Similar content being viewed by others
Keywords
9.1 Background
Nowadays, most of the research in the fields of mechatronic systems or social studies have spent significant effort to find rules from various complicated phenomena by principles, observations, measured data, and logic derivations. The rules are normally summarized as concise and quantitative expressions or “models,” and this can provide mechanisms to improve the system (represented by its model) performance. As for the social studies, the social network data (e.g., Twitter, Facebook, Sina_micro-blog, Tecent_micro-blog, etc.) have attracted millions of users and academic and industry researchers to research on modeling and mining the knowledge behind the magnanimity information, and as a result, there has been tremendous interest in social networks. Due to its fast development and wide usage, the microblog has attracted the attention of users, enterprises, governments, and researchers, and so applied methods and techniques for modeling and controlling in this field is very important.

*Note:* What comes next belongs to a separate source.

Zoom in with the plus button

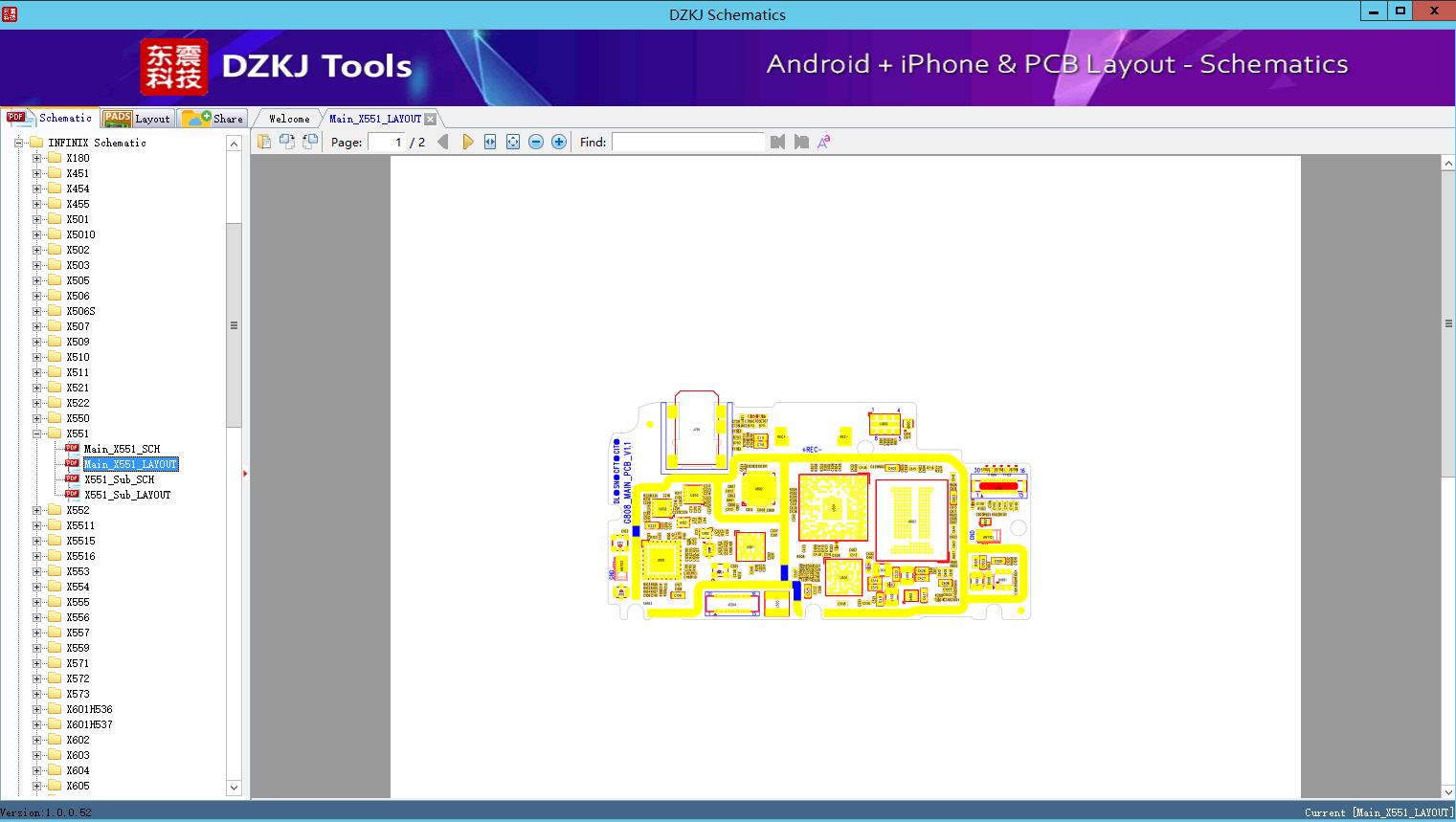pyautogui.click(x=559, y=142)
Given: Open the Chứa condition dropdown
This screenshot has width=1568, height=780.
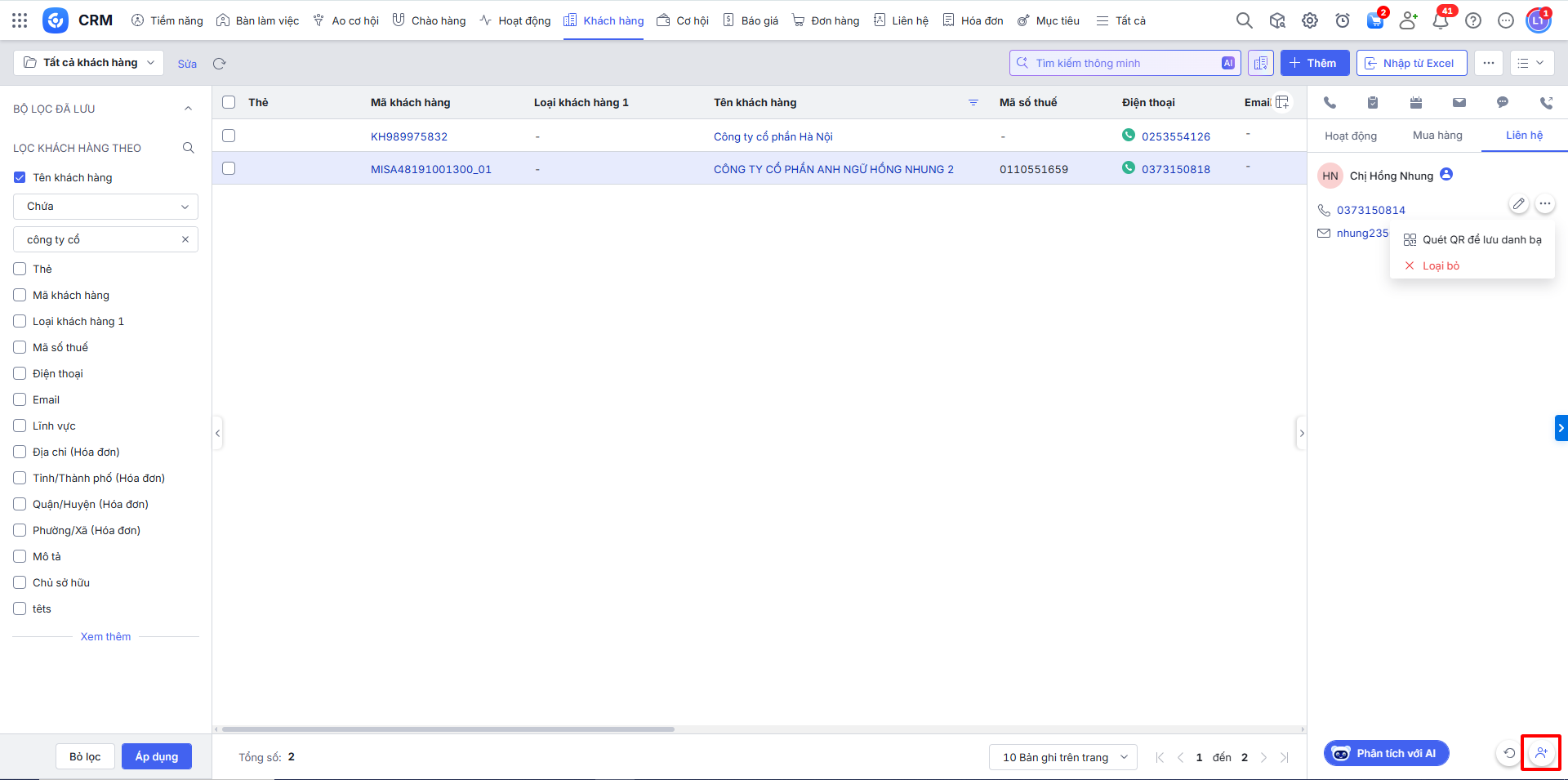Looking at the screenshot, I should [105, 207].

As the foundation of the micro-blog data mining, data collection is the key phase, crawling or collecting the relevant micro-blog data effectively and efficiently is important. But the microblog has many differences compared with traditional web applications. For example, there are many online users, at the same time, its different interactive and displaying mode and login operation are needed, and AJAX technology is widely used, etc. Traditional web crawlers, for instance, can only get the corresponding web pages, but they cannot get the relevant structure and the corresponding social relationships as well as users’ backgrounds and fans. That is to say, being different from traditional web application, there are some differences on micro-blog data’s login operation, display way, privacy policy, data processing, etc. So the traditional web crawler is not suitable for micro-blog data crawling or collection.
This section presents some details on modeling of micro-blog data crawler based on simulating browsers’ behaviors. On the basis of this method, we have collected several million blog data in a short time period.
9.2 Motivation
Although there has been some research on AJAX-based web pages, the technique is not suitable to the micro-blog application. Encouraging developers to develop applications on micro-blog services, some providers of micro-blog services usually offer some special APIs, which can provide developers with the probability of constructing uniform and universal architecture to utilize the APIs to automatically download and save these special data. But the mere APIs-based method has some limitations on rights, calling times, special policies, and so on, and some extra tasks cannot be done by only using these official APIs.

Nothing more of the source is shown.